**Exercise:**
Copy every one of the records below word for word, leaving out none of them.

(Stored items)
----

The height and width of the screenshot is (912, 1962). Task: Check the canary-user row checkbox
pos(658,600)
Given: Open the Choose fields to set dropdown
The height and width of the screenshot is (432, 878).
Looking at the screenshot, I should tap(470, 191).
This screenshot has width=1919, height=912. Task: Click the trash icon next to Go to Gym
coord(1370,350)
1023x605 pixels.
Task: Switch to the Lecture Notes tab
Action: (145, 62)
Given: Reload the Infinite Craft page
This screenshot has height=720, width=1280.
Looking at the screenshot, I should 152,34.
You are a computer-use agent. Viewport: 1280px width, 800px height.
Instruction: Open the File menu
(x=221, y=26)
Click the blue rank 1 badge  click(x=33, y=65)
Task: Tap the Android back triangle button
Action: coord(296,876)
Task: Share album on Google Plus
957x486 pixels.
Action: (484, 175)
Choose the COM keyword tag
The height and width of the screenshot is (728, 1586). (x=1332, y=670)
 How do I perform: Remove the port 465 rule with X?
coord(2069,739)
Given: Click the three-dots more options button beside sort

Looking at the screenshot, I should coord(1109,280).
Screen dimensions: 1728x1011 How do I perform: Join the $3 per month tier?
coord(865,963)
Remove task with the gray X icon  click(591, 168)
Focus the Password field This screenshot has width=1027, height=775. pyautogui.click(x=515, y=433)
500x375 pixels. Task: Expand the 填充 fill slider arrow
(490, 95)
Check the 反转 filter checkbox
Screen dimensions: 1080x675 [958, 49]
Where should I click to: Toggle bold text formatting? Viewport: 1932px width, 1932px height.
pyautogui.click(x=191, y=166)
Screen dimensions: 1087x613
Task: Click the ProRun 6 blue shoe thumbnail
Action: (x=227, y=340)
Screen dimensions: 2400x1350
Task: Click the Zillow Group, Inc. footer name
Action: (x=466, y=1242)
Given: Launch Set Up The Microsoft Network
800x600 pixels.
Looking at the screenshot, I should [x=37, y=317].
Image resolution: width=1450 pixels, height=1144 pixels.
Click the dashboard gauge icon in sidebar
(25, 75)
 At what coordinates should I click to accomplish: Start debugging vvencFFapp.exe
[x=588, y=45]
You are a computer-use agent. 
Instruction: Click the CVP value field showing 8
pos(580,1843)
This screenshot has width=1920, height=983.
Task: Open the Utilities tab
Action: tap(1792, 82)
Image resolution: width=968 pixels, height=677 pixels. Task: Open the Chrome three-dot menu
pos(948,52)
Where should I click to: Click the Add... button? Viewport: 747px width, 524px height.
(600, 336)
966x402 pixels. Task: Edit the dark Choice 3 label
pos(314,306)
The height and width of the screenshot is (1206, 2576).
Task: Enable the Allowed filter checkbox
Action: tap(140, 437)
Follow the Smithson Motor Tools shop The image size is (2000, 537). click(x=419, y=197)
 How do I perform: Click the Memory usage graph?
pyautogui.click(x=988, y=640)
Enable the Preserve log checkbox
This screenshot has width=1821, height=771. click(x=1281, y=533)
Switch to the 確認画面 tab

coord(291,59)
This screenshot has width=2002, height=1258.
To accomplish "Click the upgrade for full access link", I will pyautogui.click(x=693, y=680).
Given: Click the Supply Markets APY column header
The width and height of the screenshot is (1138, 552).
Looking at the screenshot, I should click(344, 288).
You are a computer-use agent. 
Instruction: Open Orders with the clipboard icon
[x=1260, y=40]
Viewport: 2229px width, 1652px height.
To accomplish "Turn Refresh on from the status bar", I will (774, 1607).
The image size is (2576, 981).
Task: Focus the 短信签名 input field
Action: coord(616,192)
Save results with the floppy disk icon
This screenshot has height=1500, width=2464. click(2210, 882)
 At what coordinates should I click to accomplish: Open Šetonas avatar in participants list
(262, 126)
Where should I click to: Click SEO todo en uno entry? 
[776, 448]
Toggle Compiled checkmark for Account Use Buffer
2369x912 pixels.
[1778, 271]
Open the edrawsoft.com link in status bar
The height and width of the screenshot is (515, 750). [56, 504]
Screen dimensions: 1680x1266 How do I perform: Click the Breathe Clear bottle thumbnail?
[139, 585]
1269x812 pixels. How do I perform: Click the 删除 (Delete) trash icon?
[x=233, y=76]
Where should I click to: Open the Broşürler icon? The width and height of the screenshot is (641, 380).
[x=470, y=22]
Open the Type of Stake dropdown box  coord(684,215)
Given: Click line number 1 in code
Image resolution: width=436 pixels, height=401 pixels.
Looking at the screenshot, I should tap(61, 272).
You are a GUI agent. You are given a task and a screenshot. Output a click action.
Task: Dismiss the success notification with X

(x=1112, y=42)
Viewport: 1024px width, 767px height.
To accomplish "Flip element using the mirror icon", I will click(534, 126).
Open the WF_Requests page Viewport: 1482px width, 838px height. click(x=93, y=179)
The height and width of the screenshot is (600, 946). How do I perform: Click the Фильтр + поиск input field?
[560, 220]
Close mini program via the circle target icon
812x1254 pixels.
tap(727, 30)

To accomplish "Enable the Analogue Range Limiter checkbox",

----

**Result for this task:**
The height and width of the screenshot is (912, 1962). Task: Check the canary-user row checkbox
pos(658,600)
Given: Open the Choose fields to set dropdown
The height and width of the screenshot is (432, 878).
Looking at the screenshot, I should tap(470, 191).
This screenshot has width=1919, height=912. Task: Click the trash icon next to Go to Gym
coord(1370,350)
1023x605 pixels.
Task: Switch to the Lecture Notes tab
Action: (145, 62)
Given: Reload the Infinite Craft page
This screenshot has height=720, width=1280.
Looking at the screenshot, I should 152,34.
You are a computer-use agent. Viewport: 1280px width, 800px height.
Instruction: Open the File menu
(x=221, y=26)
Click the blue rank 1 badge  click(x=33, y=65)
Task: Tap the Android back triangle button
Action: coord(296,876)
Task: Share album on Google Plus
957x486 pixels.
Action: (484, 175)
Choose the COM keyword tag
The height and width of the screenshot is (728, 1586). (x=1332, y=670)
 How do I perform: Remove the port 465 rule with X?
coord(2069,739)
Given: Click the three-dots more options button beside sort

Looking at the screenshot, I should coord(1109,280).
Screen dimensions: 1728x1011 How do I perform: Join the $3 per month tier?
coord(865,963)
Remove task with the gray X icon  click(591, 168)
Focus the Password field This screenshot has width=1027, height=775. pyautogui.click(x=515, y=433)
500x375 pixels. Task: Expand the 填充 fill slider arrow
(490, 95)
Check the 反转 filter checkbox
Screen dimensions: 1080x675 [958, 49]
Where should I click to: Toggle bold text formatting? Viewport: 1932px width, 1932px height.
pyautogui.click(x=191, y=166)
Screen dimensions: 1087x613
Task: Click the ProRun 6 blue shoe thumbnail
Action: (x=227, y=340)
Screen dimensions: 2400x1350
Task: Click the Zillow Group, Inc. footer name
Action: (x=466, y=1242)
Given: Launch Set Up The Microsoft Network
800x600 pixels.
Looking at the screenshot, I should [x=37, y=317].
Image resolution: width=1450 pixels, height=1144 pixels.
Click the dashboard gauge icon in sidebar
(25, 75)
 At what coordinates should I click to accomplish: Start debugging vvencFFapp.exe
[x=588, y=45]
You are a computer-use agent. 
Instruction: Click the CVP value field showing 8
pos(580,1843)
This screenshot has width=1920, height=983.
Task: Open the Utilities tab
Action: tap(1792, 82)
Image resolution: width=968 pixels, height=677 pixels. Task: Open the Chrome three-dot menu
pos(948,52)
Where should I click to: Click the Add... button? Viewport: 747px width, 524px height.
(600, 336)
966x402 pixels. Task: Edit the dark Choice 3 label
pos(314,306)
The height and width of the screenshot is (1206, 2576).
Task: Enable the Allowed filter checkbox
Action: tap(140, 437)
Follow the Smithson Motor Tools shop The image size is (2000, 537). click(x=419, y=197)
 How do I perform: Click the Memory usage graph?
pyautogui.click(x=988, y=640)
Enable the Preserve log checkbox
This screenshot has width=1821, height=771. click(x=1281, y=533)
Switch to the 確認画面 tab

coord(291,59)
This screenshot has width=2002, height=1258.
To accomplish "Click the upgrade for full access link", I will pyautogui.click(x=693, y=680).
Given: Click the Supply Markets APY column header
The width and height of the screenshot is (1138, 552).
Looking at the screenshot, I should click(344, 288).
You are a computer-use agent. 
Instruction: Open Orders with the clipboard icon
[x=1260, y=40]
Viewport: 2229px width, 1652px height.
To accomplish "Turn Refresh on from the status bar", I will (774, 1607).
The image size is (2576, 981).
Task: Focus the 短信签名 input field
Action: coord(616,192)
Save results with the floppy disk icon
This screenshot has height=1500, width=2464. click(2210, 882)
 At what coordinates should I click to accomplish: Open Šetonas avatar in participants list
(262, 126)
Where should I click to: Click SEO todo en uno entry? 
[776, 448]
Toggle Compiled checkmark for Account Use Buffer
2369x912 pixels.
[1778, 271]
Open the edrawsoft.com link in status bar
The height and width of the screenshot is (515, 750). [56, 504]
Screen dimensions: 1680x1266 How do I perform: Click the Breathe Clear bottle thumbnail?
[139, 585]
1269x812 pixels. How do I perform: Click the 删除 (Delete) trash icon?
[x=233, y=76]
Where should I click to: Open the Broşürler icon? The width and height of the screenshot is (641, 380).
[x=470, y=22]
Open the Type of Stake dropdown box  coord(684,215)
Given: Click line number 1 in code
Image resolution: width=436 pixels, height=401 pixels.
Looking at the screenshot, I should tap(61, 272).
You are a GUI agent. You are given a task and a screenshot. Output a click action.
Task: Dismiss the success notification with X

(x=1112, y=42)
Viewport: 1024px width, 767px height.
To accomplish "Flip element using the mirror icon", I will click(534, 126).
Open the WF_Requests page Viewport: 1482px width, 838px height. click(x=93, y=179)
The height and width of the screenshot is (600, 946). How do I perform: Click the Фильтр + поиск input field?
[560, 220]
Close mini program via the circle target icon
812x1254 pixels.
tap(727, 30)

To accomplish "Enable the Analogue Range Limiter checkbox",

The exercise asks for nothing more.